[Start of section]

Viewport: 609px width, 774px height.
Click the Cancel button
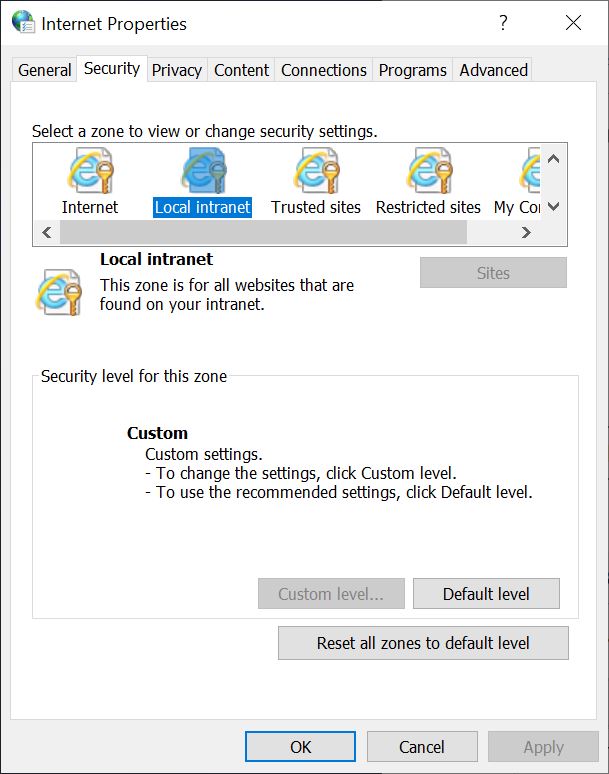pyautogui.click(x=422, y=747)
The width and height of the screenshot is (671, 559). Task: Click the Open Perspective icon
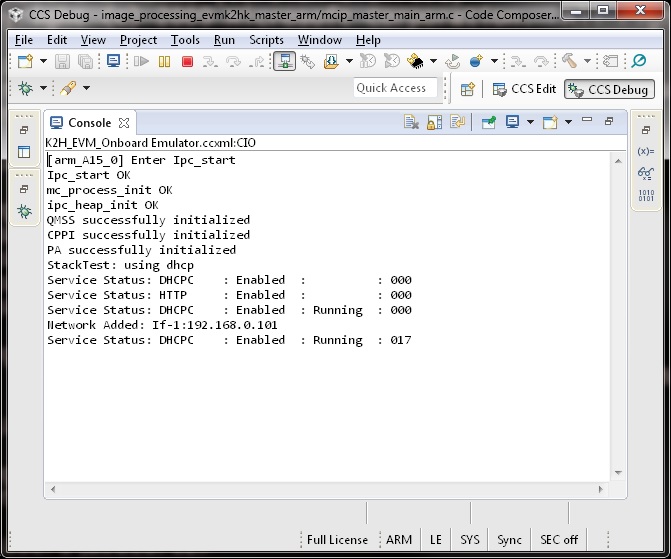[x=467, y=89]
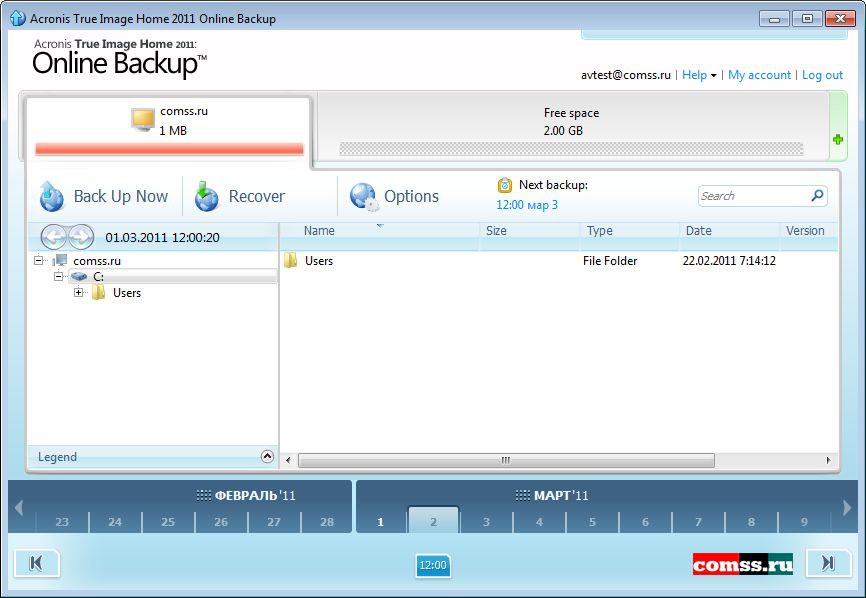The image size is (866, 598).
Task: Jump to first backup on timeline
Action: 37,563
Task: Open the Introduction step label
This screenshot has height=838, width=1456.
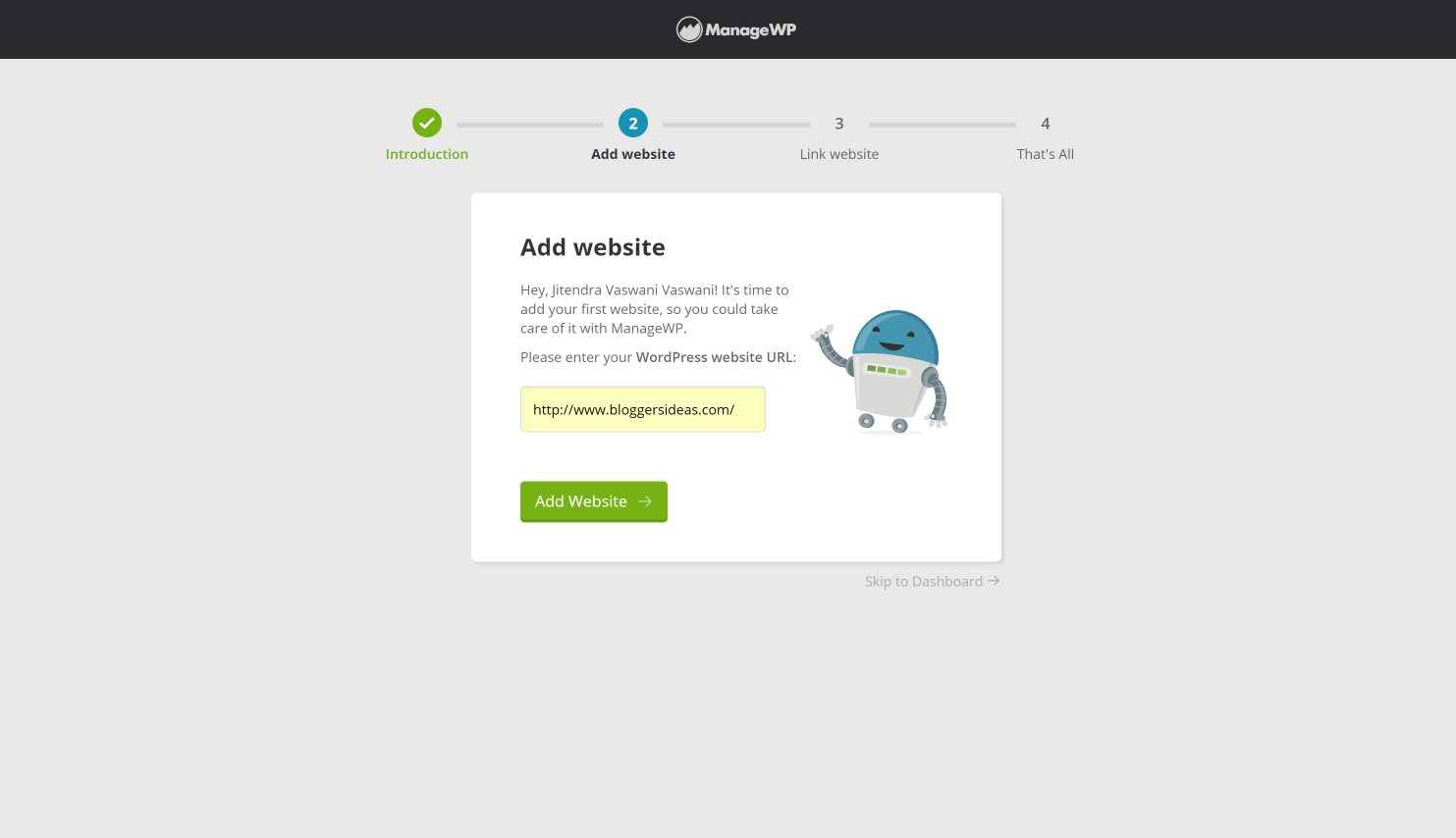Action: click(x=426, y=154)
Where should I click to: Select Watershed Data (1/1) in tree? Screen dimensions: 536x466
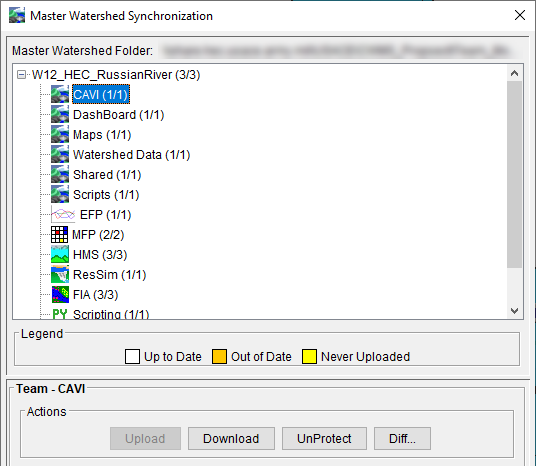pyautogui.click(x=131, y=155)
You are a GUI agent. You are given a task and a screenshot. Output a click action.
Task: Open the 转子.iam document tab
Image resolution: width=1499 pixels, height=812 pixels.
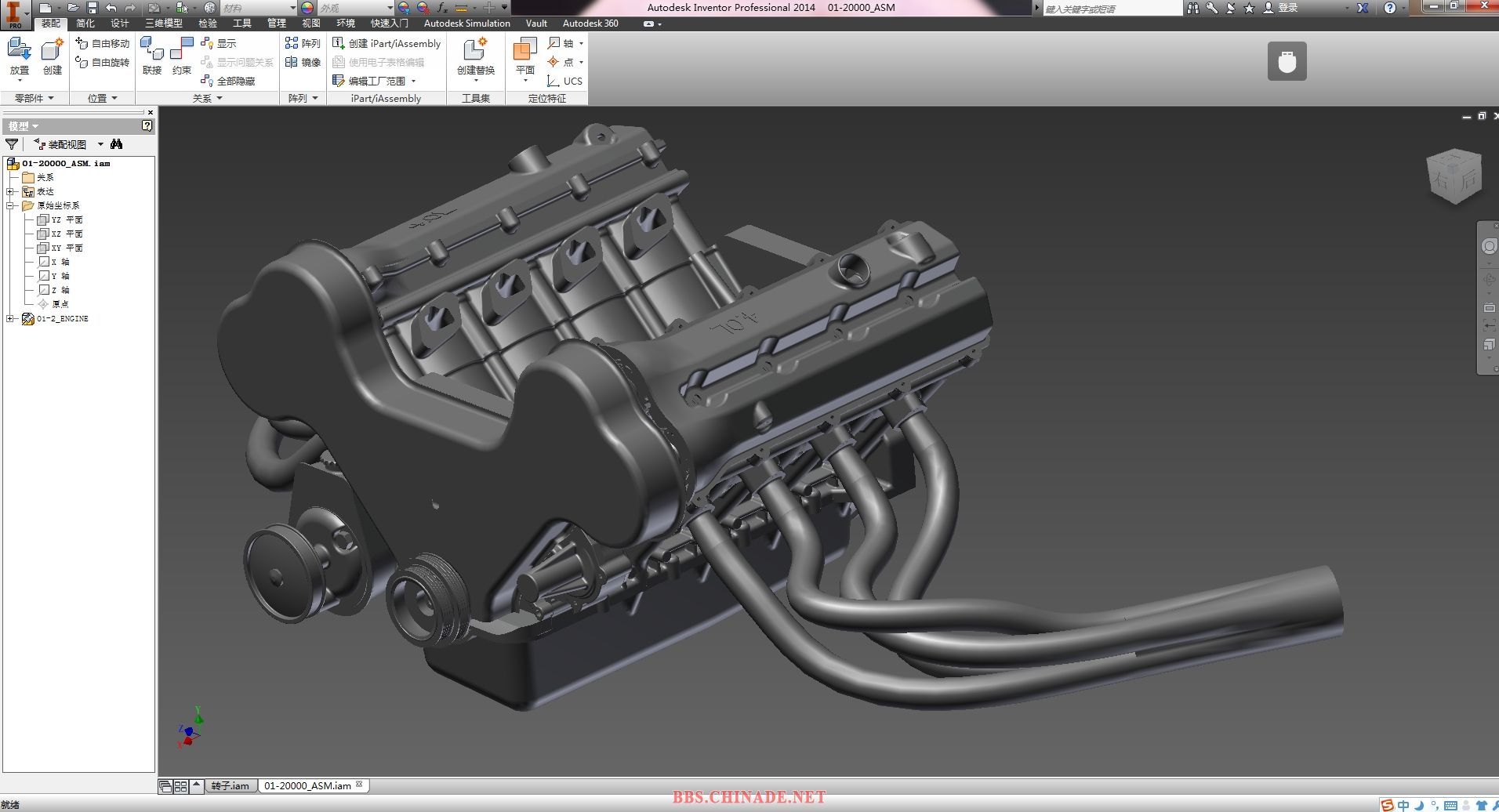pos(230,785)
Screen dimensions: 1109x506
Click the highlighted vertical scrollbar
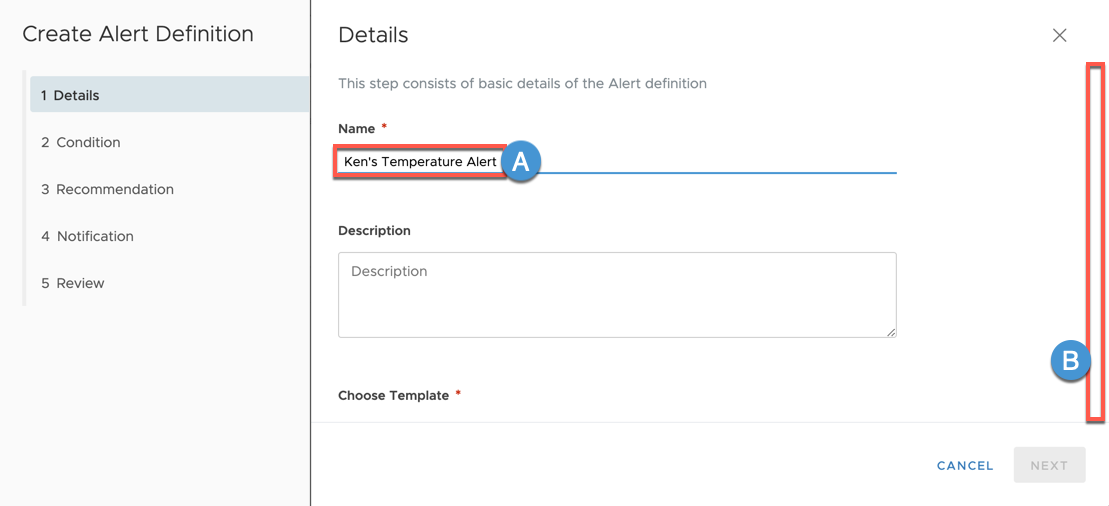coord(1096,243)
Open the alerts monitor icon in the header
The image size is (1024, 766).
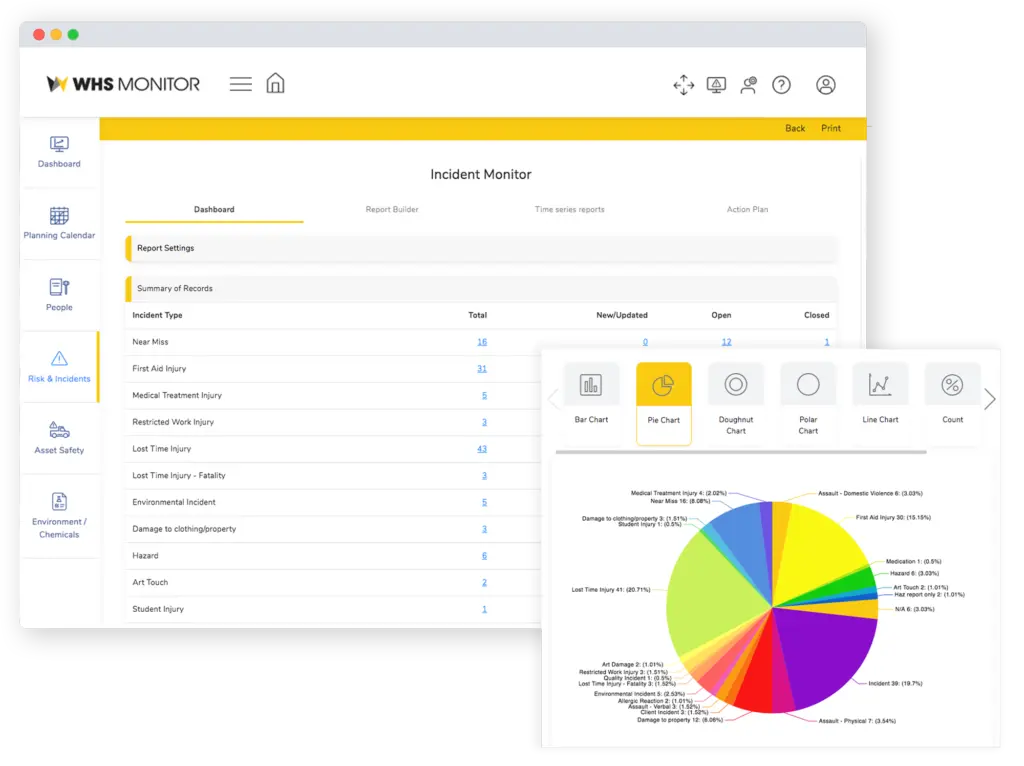click(716, 85)
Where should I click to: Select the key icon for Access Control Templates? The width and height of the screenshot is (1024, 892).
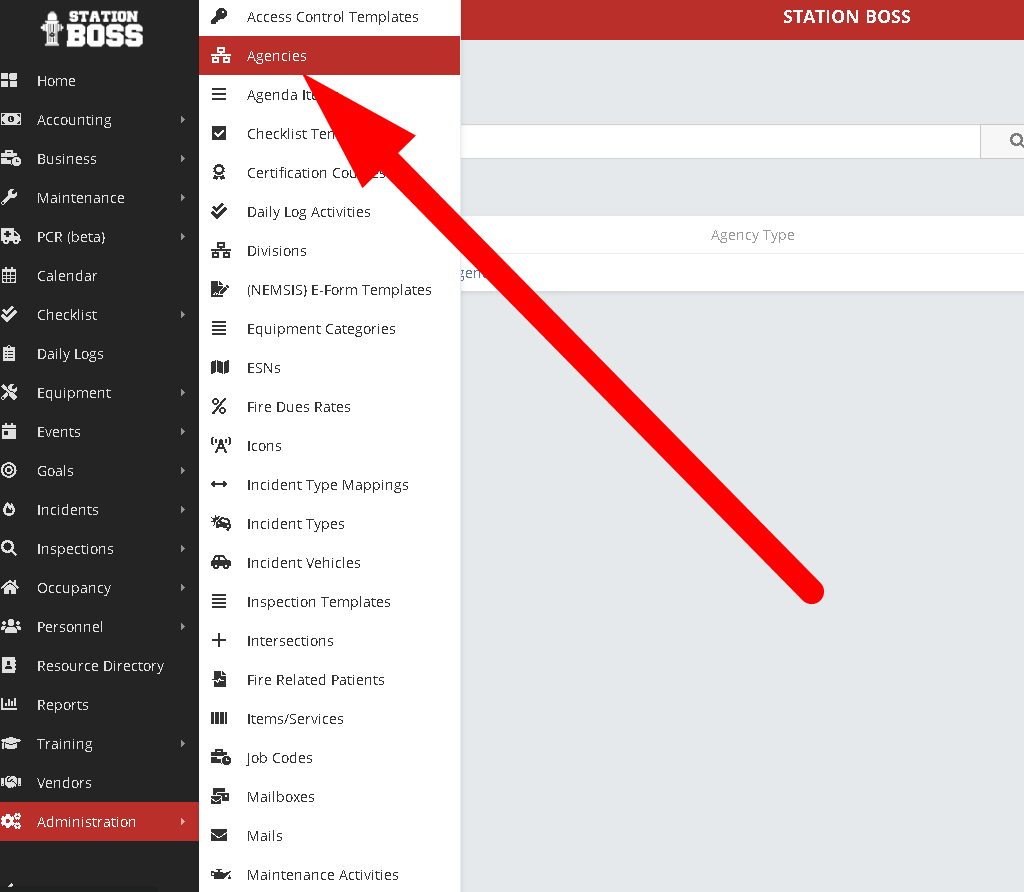pos(220,17)
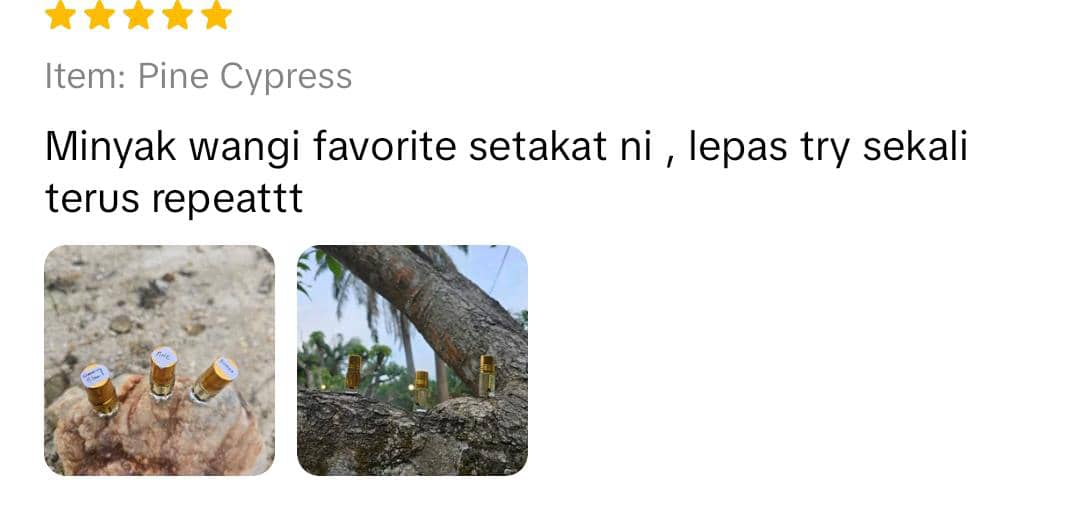1080x511 pixels.
Task: Click the fifth yellow rating star
Action: pyautogui.click(x=217, y=14)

[End of section]

• [WHAT THE TASK ASKS] Write the records out again exactly; none of the pictures belong in the copy.

• [TASK OUTPUT]
Viewport: 609px width, 774px height.
Click the Cancel button
pyautogui.click(x=422, y=747)
The width and height of the screenshot is (671, 559). Task: Click the Open Perspective icon
[x=467, y=89]
The image size is (866, 598).
Task: Jump to first backup on timeline
Action: 37,563
Task: Open the Introduction step label
This screenshot has height=838, width=1456.
Action: click(x=426, y=154)
Where should I click to: Select Watershed Data (1/1) in tree? Screen dimensions: 536x466
pyautogui.click(x=131, y=155)
You are a GUI agent. You are given a task and a screenshot. Output a click action.
Task: Open the 转子.iam document tab
Image resolution: width=1499 pixels, height=812 pixels.
pos(230,785)
Screen dimensions: 1109x506
Click the highlighted vertical scrollbar
coord(1096,243)
Open the alerts monitor icon in the header
The image size is (1024, 766).
click(716, 85)
Where should I click to: Select the key icon for Access Control Templates? The width and height of the screenshot is (1024, 892).
pos(220,17)
1080x511 pixels.
Task: Click the fifth yellow rating star
Action: pyautogui.click(x=217, y=14)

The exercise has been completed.